Essential Questions: How is 3D design unique from 2D? How have sculpture and other 3D media been used through history as a vehicle for expression? How do sculptors, jewelers and ceramists use the expressive features (elements and principles of art) to express meaning and personal voice? What does 3D art look like through different times, places and cultures? How are expressive features of art used in animation and digital media? What are some tools, materials and techniques I can use to create jewelry that demonstrates personal meaning?
CURRICULUM TO BE COVERED
I. Students will know, use, and understand the following ART VOCABULARY AND CONCEPTS: Various forms of sculpture, ceramics, jewelry and new media Appropriate art vocabulary in discourse and writing practice Characteristics and Expressive features of art (elements and principles) Tools, processes and materials used in the creation of sculpture, jewelry, ceramics and new media.
II. Students will know, use and understand the following in the PRODUCTION OF ART: A variety of digital software, techniques and processes. Expressive qualities of art (elements and principles) to construct meaning. Sketching, brainstorming, revision, and journaling as steps in the creative process. The importance of collaboration in the creation of art. Tools and techniques used in sculpture, specifically subtractive techniques such as carving. Tools and techniques in jewelry including, piercing, sawing, riveting and soldering of metal.
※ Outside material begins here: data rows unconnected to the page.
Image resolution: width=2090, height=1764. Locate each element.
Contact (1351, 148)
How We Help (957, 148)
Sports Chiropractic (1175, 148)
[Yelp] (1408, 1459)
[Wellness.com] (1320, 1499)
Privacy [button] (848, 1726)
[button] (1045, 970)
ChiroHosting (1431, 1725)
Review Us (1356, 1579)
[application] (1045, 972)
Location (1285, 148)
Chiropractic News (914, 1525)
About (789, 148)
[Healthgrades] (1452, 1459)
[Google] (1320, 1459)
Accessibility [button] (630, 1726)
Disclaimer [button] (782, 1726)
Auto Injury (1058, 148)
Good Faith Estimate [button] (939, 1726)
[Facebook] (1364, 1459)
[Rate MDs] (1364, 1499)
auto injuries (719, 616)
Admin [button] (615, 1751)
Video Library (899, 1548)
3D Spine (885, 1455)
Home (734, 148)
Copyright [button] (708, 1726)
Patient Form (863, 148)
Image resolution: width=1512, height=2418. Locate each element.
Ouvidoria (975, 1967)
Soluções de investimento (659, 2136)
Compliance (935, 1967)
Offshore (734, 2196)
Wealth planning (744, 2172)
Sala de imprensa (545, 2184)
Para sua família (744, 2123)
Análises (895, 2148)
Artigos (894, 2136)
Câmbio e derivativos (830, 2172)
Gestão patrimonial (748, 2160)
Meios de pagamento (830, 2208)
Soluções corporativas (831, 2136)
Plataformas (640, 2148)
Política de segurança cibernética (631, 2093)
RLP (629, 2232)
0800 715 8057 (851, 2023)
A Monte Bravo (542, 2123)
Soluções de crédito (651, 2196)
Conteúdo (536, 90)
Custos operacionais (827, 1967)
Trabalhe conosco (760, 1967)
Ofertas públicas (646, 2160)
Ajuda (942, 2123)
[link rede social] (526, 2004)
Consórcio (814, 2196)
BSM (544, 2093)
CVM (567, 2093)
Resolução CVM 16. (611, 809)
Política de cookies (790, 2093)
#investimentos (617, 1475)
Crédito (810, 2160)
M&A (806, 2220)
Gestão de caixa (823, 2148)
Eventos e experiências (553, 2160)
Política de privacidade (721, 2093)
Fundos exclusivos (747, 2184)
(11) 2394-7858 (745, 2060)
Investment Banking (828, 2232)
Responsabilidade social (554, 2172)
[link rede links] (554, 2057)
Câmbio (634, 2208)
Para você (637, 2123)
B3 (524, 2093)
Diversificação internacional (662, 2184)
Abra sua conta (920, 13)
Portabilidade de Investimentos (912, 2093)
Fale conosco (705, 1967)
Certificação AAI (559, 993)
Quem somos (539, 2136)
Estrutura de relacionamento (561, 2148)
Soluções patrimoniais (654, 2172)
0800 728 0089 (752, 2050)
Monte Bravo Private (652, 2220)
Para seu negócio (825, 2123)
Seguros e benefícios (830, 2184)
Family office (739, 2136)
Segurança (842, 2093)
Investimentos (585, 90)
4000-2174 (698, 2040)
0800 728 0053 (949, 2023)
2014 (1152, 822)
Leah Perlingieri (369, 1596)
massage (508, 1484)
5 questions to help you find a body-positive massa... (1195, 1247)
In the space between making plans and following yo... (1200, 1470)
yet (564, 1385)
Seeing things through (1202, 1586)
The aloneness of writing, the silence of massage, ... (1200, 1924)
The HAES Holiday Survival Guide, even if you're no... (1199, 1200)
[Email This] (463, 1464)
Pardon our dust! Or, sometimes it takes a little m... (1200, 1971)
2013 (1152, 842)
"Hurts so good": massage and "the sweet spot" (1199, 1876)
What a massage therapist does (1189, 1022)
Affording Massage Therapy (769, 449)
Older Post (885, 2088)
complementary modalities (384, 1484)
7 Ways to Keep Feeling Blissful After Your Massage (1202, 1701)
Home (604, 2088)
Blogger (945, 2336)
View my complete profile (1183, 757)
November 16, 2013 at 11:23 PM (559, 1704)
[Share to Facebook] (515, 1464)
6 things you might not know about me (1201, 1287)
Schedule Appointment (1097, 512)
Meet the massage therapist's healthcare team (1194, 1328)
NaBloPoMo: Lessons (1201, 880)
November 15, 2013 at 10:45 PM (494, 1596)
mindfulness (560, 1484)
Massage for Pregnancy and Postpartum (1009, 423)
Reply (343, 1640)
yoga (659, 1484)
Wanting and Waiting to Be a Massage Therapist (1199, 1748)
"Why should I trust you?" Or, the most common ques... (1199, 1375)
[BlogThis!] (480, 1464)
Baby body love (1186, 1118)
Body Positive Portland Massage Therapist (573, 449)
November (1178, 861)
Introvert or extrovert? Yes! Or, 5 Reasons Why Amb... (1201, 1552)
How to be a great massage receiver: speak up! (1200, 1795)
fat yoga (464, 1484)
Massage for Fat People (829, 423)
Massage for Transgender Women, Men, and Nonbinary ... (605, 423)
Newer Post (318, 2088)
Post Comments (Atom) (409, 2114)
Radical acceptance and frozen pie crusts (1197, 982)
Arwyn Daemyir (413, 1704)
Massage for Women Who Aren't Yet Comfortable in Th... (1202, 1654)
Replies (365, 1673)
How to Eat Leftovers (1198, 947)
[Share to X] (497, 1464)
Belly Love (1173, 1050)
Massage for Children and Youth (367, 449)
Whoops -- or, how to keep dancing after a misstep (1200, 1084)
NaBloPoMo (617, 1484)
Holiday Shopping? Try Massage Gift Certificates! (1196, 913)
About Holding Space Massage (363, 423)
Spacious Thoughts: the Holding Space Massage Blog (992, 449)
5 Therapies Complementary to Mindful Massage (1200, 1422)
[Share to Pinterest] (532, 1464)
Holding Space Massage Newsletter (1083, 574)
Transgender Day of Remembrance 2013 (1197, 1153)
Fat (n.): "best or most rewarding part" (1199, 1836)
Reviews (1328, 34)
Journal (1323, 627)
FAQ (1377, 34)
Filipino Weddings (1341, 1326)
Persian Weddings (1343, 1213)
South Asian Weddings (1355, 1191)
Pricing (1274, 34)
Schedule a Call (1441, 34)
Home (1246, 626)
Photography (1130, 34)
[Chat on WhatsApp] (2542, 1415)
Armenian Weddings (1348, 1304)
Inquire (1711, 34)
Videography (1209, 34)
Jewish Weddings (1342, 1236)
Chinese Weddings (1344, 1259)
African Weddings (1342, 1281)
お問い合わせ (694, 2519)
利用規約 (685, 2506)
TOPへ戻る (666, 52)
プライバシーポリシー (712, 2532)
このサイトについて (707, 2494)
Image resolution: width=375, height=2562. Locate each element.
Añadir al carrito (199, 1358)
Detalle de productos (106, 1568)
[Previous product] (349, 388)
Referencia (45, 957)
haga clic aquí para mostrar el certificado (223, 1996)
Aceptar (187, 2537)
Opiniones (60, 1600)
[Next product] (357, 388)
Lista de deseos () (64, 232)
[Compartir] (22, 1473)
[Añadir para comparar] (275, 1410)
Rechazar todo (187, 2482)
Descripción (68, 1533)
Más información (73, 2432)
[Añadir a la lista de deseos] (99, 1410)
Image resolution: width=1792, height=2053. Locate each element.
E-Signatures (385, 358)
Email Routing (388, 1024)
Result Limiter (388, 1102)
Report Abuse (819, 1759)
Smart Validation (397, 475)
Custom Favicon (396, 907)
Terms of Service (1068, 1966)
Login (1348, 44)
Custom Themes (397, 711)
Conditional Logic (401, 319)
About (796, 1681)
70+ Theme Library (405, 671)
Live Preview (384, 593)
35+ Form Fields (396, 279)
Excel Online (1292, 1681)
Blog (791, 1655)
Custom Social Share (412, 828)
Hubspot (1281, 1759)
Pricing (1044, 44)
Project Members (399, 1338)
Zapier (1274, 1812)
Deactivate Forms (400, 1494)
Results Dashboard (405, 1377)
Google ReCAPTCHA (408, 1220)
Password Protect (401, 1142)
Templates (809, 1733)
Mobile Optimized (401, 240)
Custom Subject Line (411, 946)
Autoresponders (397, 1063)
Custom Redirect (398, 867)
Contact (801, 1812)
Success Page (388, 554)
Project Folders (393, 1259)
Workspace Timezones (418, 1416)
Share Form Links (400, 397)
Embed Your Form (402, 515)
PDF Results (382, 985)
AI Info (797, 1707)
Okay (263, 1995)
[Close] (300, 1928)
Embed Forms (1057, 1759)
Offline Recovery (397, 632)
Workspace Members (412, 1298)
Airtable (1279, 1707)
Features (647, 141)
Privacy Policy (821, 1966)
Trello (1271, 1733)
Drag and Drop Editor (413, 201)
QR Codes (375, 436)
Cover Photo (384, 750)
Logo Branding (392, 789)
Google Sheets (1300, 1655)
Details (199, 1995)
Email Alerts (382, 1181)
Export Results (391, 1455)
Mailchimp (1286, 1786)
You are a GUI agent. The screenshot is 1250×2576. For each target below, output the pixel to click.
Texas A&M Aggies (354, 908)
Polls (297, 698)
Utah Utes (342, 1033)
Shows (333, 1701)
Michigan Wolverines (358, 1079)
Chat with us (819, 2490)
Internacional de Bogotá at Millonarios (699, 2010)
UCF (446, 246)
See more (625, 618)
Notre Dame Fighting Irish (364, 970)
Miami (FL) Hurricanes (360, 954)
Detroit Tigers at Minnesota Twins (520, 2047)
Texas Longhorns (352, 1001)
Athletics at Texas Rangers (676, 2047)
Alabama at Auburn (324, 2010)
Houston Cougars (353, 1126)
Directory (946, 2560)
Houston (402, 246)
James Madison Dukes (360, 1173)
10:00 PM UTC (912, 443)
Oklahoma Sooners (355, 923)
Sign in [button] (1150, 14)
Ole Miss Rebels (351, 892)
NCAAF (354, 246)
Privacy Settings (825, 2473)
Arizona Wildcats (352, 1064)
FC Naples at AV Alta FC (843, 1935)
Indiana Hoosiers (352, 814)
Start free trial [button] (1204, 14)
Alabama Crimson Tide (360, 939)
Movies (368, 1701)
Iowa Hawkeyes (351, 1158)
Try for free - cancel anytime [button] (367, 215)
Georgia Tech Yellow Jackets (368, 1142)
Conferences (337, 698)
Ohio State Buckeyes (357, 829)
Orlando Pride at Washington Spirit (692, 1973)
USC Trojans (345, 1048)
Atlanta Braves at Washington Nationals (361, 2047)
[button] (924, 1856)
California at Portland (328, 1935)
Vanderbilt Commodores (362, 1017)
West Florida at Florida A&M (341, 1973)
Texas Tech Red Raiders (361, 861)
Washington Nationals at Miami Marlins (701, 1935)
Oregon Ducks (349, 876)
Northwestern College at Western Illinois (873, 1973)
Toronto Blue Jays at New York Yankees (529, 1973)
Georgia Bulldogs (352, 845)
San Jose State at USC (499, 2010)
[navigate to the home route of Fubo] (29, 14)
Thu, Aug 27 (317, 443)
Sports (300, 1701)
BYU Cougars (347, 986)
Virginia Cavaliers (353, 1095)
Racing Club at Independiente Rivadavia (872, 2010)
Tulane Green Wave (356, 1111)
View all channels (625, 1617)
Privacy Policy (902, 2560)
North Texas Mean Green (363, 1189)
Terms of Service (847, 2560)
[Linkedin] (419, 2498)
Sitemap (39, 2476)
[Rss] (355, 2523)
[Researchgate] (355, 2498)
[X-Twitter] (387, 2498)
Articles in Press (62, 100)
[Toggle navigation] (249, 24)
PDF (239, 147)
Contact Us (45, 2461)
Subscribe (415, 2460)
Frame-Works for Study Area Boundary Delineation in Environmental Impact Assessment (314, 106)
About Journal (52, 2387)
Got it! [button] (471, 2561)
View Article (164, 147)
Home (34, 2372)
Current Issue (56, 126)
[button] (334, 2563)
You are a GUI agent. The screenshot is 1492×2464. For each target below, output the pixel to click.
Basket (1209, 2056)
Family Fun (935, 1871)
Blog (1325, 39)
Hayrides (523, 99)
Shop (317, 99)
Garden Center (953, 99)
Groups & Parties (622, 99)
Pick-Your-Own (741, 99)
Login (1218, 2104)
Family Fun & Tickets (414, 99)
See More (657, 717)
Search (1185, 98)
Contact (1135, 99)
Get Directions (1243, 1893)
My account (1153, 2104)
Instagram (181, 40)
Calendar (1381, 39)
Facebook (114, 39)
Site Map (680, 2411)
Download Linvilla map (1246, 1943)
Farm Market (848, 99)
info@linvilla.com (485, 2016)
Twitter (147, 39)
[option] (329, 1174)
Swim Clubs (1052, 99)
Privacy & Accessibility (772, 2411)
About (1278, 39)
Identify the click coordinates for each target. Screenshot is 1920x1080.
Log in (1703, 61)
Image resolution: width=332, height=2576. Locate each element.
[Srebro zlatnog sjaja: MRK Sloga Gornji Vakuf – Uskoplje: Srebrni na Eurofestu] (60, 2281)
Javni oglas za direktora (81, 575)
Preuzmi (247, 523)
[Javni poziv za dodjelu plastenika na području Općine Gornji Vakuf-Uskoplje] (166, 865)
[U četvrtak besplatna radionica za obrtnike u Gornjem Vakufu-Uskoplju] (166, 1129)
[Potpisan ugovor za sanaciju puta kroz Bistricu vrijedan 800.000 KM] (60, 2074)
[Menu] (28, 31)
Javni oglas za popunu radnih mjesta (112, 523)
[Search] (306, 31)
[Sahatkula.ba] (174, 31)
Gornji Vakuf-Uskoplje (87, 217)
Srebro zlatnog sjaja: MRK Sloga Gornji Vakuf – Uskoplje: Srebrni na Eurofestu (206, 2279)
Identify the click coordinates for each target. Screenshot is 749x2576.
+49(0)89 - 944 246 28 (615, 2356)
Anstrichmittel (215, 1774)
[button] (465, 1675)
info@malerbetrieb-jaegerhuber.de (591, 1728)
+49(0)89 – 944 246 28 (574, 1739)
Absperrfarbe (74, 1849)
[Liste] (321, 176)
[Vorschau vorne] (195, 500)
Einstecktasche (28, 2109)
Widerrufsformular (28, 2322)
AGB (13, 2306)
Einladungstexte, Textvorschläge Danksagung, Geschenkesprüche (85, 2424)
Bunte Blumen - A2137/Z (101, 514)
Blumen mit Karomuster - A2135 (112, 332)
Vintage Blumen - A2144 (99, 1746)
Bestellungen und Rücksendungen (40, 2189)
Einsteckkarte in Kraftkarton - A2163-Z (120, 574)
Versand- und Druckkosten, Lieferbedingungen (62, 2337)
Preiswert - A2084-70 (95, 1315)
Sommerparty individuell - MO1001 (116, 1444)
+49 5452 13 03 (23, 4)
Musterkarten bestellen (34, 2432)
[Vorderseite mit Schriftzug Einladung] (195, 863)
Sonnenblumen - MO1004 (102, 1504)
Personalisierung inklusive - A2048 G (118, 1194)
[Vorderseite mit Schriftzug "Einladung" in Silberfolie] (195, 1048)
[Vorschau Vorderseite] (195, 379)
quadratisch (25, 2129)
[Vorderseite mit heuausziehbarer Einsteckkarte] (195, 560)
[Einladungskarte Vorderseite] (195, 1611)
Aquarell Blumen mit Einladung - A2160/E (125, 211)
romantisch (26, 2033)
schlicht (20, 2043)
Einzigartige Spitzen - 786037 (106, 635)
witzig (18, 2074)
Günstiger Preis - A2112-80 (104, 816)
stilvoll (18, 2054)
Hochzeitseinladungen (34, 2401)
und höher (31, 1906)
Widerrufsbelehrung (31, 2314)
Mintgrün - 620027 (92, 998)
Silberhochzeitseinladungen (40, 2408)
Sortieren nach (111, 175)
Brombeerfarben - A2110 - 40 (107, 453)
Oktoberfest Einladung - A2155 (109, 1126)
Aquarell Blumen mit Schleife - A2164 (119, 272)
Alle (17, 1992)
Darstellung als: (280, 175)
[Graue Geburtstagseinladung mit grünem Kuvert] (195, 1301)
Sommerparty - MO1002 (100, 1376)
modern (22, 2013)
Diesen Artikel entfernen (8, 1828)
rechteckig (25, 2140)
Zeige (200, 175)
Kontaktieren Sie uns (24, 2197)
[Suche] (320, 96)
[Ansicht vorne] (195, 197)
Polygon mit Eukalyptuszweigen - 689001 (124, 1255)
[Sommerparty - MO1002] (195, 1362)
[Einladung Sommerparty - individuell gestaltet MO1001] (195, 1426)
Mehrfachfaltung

Students will concentrate on high craftsmanship in all projects
III. Students will know use and understand the following in ART HISTORY APPRECIATION, AESTHETICS AND CRITICISM: The four-step criticism model in written and oral form Appropriate class critique behaviors Different functions of 3D design from various periods and cultures Use the Internet, books, articles to appropriately research art periods, artists, techniques, cultures, styles, and perspectives Qualities of craftsmanship and aesthetic concepts
IV. Students will know, use and understand the following aspects of ART AS PROFESSION Professional exhibition techniques for the display of 3 dimensional work and new media works. Understand how art skills transfer to and intersect with other disciplines and areas of life including business skills. Collaborate with others in the generation of ideas, production and analysis of art.
Colorado Academic Standards for Visual Art 1.Observe and Learn to Comprehend: The visual arts are a means for expression, communication and meaning making.
2.Envision and Critique to Reflect: Visual arts recognize, articulate, and implement critical thinking through the synthesis, evaluation and analysis of visual information.
3.Invent and Discover to Create: Generate works of art that employ unique ideas, feelings, and values using different media, technologies.
4.Relate and Connect to Transfer: Recognize, articulate, and validate the value of the visual arts to lifelong learning and the human experience.